Drei der vier Geschichten sind aus dem globalen Süden. Gerade was in anderen Regionen der Welt die globale Erderwärmung bedeutet, ist hierzulande komplett unterbelichtet. Zu verstehen, welche enormen Konsequenzen die Klimakrise bereits heute für viele Menschen hat, ist mir ein besonderes Anliegen.

Frage: Wie kam der Kontakt zu Johora, Qabale und den anderen zustande?
Antwort: Der Kontakt zum pakistanischen Aktivisten wurde von Fridays for Future Pakistan vermittelt. Sehr oft werden wir von Klima-Organisationen eingeladen, in deren Stadt die „Klima-Monologe“ zu zeigen. In Deutschland sind dies häufig Akteure der for-Future-Bewegung.
Die kalifornische Interview-Partnerin wurde mir ebenfalls durch eine klimabewegte Person vermittelt.
Für die Interviewpartner*innen-Suche in Kenia und Bangladesch hatte ich Kontaktpersonen vor Ort, die in die betroffenen Regionen gefahren sind und Kontakte zu möglichen Interview-Partner*innen hergestellt haben. In diesen Ländern habe ich zunächst jeweils 20 Vorinterviews gemacht, bevor ich mich dann jeweils für eine Interview- Partnerin entschieden habe.
Frage: Du arbeitest mit vielen Menschen deutschlandweit zusammen. Wie koordinierst du das Ganze?

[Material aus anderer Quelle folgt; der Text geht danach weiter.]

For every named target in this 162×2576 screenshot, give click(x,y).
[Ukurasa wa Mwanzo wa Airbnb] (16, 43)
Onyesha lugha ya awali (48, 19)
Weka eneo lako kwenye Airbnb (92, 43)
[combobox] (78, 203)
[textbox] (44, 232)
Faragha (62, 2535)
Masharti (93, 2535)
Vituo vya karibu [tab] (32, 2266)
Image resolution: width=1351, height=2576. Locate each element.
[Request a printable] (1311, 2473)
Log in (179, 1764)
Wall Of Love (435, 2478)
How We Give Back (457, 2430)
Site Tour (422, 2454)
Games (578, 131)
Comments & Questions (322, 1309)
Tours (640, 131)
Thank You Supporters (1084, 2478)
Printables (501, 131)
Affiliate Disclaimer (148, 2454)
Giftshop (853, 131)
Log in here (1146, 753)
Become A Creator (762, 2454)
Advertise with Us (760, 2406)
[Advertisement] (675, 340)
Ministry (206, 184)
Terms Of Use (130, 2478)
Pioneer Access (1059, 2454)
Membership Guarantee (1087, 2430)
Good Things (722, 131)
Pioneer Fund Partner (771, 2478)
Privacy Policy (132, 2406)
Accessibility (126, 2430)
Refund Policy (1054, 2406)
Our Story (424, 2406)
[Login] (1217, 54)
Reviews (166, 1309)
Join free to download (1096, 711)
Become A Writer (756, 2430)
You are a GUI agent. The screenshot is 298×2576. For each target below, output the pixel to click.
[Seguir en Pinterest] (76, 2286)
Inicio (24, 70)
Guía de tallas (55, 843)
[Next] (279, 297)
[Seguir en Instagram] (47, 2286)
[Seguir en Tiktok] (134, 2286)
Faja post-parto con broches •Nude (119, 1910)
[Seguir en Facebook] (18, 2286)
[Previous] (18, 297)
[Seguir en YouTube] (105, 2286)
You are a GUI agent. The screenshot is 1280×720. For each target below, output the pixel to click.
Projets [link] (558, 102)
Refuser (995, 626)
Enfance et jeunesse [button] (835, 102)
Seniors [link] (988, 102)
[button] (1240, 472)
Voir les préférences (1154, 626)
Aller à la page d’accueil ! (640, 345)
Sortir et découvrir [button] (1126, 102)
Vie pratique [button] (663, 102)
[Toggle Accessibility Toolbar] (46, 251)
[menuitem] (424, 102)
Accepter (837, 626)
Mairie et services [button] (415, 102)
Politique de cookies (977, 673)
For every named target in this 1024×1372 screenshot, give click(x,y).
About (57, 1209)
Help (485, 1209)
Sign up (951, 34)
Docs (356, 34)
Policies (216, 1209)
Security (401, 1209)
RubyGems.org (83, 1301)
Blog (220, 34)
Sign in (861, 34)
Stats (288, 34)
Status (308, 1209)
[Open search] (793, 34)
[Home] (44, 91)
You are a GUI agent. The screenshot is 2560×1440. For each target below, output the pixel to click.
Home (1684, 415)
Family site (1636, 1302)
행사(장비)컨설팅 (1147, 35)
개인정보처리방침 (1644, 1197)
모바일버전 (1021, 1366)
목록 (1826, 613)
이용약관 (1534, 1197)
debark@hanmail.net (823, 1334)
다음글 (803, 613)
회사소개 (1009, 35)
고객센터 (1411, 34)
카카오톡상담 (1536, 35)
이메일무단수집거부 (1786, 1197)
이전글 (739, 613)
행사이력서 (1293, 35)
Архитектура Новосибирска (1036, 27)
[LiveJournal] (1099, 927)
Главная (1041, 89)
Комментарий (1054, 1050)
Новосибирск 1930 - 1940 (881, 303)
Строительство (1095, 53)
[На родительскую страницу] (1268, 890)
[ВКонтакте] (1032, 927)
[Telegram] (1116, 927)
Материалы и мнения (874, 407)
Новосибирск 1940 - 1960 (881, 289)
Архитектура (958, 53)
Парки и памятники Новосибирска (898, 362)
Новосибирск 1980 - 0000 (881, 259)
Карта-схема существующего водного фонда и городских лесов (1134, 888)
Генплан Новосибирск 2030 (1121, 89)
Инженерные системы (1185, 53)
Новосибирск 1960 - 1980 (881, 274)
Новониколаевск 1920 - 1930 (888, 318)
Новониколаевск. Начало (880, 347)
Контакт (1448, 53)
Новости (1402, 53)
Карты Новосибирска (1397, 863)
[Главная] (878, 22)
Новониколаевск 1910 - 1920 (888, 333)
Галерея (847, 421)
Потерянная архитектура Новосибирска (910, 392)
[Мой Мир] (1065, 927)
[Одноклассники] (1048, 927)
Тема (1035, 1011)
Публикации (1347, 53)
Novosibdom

Antwort: Ein kleines, aber tatkräftiges Team, aktuell bestehend aus einer Bundesfreiwilligen und einer Werkstudentin, unterstützen mich. Das Netzwerk an Künstler* innen ist über 15 Jahre organisch gewachsen. Am wichtigsten ist – wie immer im Leben – der Aufbau persönlicher Beziehungen.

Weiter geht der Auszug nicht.